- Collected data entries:
────────────────
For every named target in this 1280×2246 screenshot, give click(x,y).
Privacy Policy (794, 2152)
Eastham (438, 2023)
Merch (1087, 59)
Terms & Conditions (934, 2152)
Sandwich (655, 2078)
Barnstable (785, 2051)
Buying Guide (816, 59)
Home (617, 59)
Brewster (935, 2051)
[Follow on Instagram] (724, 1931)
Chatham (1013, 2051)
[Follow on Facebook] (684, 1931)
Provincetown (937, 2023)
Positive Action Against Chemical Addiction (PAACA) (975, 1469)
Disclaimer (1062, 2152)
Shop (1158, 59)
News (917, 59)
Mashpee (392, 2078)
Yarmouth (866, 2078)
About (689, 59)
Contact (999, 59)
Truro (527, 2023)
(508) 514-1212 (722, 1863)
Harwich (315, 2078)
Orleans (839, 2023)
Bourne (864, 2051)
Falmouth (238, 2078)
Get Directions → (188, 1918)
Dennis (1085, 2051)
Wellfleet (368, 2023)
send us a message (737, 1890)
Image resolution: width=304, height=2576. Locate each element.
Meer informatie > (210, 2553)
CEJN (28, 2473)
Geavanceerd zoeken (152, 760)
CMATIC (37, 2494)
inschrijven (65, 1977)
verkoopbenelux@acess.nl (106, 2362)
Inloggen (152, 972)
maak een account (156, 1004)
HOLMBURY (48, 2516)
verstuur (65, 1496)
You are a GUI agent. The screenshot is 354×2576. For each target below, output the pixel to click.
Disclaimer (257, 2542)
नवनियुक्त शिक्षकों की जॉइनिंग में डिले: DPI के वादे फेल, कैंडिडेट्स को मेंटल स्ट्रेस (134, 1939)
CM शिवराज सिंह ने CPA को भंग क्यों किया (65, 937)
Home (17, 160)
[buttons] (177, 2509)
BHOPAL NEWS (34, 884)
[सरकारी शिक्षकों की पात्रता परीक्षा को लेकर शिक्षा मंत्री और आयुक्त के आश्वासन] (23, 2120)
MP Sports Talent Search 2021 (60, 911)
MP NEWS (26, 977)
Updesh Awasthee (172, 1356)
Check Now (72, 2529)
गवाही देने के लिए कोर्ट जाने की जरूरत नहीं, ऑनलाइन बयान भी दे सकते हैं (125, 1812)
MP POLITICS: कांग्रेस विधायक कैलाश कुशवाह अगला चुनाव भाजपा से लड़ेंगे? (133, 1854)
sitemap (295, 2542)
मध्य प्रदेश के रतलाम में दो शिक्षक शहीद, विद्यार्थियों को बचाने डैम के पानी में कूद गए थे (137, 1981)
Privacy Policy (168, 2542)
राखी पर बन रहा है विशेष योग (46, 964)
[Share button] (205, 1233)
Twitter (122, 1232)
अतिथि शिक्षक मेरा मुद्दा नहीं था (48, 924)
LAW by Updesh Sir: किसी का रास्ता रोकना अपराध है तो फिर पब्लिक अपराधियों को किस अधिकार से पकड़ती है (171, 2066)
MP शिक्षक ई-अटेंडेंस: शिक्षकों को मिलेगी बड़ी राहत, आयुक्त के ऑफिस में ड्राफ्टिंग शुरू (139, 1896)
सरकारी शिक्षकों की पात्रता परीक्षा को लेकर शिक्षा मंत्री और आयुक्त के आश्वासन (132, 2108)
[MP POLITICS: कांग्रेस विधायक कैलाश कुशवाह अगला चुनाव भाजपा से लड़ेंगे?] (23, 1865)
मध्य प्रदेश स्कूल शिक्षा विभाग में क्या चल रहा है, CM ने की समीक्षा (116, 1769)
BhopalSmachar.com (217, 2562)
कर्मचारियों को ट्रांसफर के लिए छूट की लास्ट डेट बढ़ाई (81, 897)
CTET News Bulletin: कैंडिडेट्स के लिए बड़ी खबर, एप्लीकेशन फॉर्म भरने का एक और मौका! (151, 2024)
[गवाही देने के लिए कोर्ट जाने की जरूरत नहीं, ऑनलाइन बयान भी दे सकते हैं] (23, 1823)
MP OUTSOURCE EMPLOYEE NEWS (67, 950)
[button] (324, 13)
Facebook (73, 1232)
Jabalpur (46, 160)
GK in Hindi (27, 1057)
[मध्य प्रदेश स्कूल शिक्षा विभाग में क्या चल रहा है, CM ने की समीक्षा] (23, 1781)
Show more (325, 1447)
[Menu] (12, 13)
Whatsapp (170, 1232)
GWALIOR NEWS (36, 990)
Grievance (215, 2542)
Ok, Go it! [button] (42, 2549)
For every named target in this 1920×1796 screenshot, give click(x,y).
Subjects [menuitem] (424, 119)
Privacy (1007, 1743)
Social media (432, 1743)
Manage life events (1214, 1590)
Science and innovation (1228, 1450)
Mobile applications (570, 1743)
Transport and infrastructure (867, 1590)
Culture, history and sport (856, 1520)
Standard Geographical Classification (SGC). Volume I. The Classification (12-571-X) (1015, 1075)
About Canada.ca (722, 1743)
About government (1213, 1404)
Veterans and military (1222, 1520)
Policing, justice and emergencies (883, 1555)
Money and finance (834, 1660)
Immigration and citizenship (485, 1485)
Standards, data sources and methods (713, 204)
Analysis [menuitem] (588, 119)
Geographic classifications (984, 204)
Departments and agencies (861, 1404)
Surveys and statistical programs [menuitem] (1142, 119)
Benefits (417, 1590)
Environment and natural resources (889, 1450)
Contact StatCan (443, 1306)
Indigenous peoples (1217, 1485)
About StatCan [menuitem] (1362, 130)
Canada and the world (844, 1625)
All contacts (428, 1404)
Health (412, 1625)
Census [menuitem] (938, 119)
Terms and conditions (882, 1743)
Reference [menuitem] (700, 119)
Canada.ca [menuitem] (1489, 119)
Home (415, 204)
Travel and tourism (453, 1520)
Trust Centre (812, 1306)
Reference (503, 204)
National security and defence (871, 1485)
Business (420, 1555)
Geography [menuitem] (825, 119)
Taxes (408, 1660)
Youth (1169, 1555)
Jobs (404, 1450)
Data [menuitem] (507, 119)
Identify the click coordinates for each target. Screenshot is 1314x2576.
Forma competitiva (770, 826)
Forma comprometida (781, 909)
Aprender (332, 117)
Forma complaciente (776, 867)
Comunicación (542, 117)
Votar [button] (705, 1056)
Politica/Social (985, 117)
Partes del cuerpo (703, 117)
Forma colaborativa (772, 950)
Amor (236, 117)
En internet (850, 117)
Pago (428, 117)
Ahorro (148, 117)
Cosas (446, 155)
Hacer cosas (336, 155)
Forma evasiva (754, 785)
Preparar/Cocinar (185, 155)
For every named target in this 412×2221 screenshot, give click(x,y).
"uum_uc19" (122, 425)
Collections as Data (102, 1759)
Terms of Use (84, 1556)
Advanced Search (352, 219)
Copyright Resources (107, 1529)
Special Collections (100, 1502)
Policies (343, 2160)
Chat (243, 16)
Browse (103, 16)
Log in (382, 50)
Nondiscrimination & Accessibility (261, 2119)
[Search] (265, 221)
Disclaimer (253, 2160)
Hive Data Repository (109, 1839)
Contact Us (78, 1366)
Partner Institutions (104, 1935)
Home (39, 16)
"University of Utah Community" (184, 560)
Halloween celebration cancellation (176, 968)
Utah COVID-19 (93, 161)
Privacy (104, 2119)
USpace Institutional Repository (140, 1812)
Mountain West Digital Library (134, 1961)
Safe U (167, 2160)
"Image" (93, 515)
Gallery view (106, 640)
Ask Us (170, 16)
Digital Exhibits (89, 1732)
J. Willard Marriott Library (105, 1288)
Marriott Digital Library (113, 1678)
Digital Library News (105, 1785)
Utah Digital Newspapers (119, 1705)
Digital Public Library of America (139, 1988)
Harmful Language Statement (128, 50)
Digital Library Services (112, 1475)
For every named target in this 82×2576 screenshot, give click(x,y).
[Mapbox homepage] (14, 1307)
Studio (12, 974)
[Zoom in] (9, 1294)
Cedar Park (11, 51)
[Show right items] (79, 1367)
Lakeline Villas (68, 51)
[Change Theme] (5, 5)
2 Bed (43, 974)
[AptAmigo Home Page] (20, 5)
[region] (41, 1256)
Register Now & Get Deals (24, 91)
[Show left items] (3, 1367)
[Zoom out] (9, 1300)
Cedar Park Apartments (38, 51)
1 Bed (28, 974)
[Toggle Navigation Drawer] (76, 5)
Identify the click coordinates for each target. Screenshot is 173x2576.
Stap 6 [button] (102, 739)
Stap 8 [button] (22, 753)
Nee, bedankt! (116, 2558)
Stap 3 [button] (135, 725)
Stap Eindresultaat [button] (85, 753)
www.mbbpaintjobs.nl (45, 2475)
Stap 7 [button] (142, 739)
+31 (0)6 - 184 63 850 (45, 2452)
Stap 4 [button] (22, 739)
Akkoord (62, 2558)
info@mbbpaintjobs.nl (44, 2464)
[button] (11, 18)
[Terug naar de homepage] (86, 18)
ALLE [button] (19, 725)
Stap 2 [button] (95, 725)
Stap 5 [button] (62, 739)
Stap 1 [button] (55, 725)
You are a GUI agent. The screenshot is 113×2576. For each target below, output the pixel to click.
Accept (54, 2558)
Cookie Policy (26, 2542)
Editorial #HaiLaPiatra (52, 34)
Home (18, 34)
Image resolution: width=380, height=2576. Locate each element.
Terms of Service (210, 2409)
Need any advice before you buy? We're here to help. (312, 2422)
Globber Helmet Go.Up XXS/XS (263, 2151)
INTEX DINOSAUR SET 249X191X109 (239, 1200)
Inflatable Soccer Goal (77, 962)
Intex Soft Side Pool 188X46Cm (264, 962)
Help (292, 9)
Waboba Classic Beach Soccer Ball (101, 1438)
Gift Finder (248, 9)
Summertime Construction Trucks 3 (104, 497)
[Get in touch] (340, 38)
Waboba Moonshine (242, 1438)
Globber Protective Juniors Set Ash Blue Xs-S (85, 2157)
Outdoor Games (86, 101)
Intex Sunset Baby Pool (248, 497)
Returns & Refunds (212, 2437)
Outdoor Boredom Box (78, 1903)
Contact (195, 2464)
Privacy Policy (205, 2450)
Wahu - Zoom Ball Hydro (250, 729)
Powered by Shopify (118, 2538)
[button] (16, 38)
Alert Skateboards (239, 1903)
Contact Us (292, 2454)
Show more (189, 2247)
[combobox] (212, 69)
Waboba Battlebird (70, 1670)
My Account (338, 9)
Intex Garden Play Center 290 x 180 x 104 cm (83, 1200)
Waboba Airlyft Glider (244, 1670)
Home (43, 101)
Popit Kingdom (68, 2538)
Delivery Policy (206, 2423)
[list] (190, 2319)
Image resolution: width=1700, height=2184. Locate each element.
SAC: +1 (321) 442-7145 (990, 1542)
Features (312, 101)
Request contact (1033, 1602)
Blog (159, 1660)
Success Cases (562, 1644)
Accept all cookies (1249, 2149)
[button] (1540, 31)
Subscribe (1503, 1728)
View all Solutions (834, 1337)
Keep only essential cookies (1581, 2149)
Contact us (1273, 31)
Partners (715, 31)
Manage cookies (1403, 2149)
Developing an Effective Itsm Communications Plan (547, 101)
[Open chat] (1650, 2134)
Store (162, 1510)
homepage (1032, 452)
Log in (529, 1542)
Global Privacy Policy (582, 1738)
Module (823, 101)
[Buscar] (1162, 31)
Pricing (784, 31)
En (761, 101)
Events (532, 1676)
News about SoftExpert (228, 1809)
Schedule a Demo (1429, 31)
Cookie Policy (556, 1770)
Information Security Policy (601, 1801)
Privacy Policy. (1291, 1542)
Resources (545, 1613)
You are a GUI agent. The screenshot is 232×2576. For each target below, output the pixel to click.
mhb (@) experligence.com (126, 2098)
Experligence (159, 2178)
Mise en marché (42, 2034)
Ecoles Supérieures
────────────────
- TASK DESCRIPTION:
Would you please reproduce the records above exactly, only from their first line through the line holding "हैं (125, 1812)", with both ends included?

- SOLUTION:
For every named target in this 1280×2246 screenshot, give click(x,y).
Privacy Policy (794, 2152)
Eastham (438, 2023)
Merch (1087, 59)
Terms & Conditions (934, 2152)
Sandwich (655, 2078)
Barnstable (785, 2051)
Buying Guide (816, 59)
Home (617, 59)
Brewster (935, 2051)
[Follow on Instagram] (724, 1931)
Chatham (1013, 2051)
[Follow on Facebook] (684, 1931)
Provincetown (937, 2023)
Positive Action Against Chemical Addiction (PAACA) (975, 1469)
Disclaimer (1062, 2152)
Shop (1158, 59)
News (917, 59)
Mashpee (392, 2078)
Yarmouth (866, 2078)
About (689, 59)
Contact (999, 59)
Truro (527, 2023)
(508) 514-1212 (722, 1863)
Harwich (315, 2078)
Orleans (839, 2023)
Bourne (864, 2051)
Falmouth (238, 2078)
Get Directions → (188, 1918)
Dennis (1085, 2051)
Wellfleet (368, 2023)
send us a message (737, 1890)
Image resolution: width=304, height=2576. Locate each element.
Meer informatie > (210, 2553)
CEJN (28, 2473)
Geavanceerd zoeken (152, 760)
CMATIC (37, 2494)
inschrijven (65, 1977)
verkoopbenelux@acess.nl (106, 2362)
Inloggen (152, 972)
maak een account (156, 1004)
HOLMBURY (48, 2516)
verstuur (65, 1496)
You are a GUI agent. The screenshot is 354×2576. For each target below, output the pixel to click.
Disclaimer (257, 2542)
नवनियुक्त शिक्षकों की जॉइनिंग में डिले: DPI के वादे फेल, कैंडिडेट्स को मेंटल स्ट्रेस (134, 1939)
CM शिवराज सिंह ने CPA को भंग क्यों किया (65, 937)
Home (17, 160)
[buttons] (177, 2509)
BHOPAL NEWS (34, 884)
[सरकारी शिक्षकों की पात्रता परीक्षा को लेकर शिक्षा मंत्री और आयुक्त के आश्वासन] (23, 2120)
MP Sports Talent Search 2021 (60, 911)
MP NEWS (26, 977)
Updesh Awasthee (172, 1356)
Check Now (72, 2529)
गवाही देने के लिए कोर्ट जाने की जरूरत नहीं, ऑनलाइन बयान भी दे सकते हैं (125, 1812)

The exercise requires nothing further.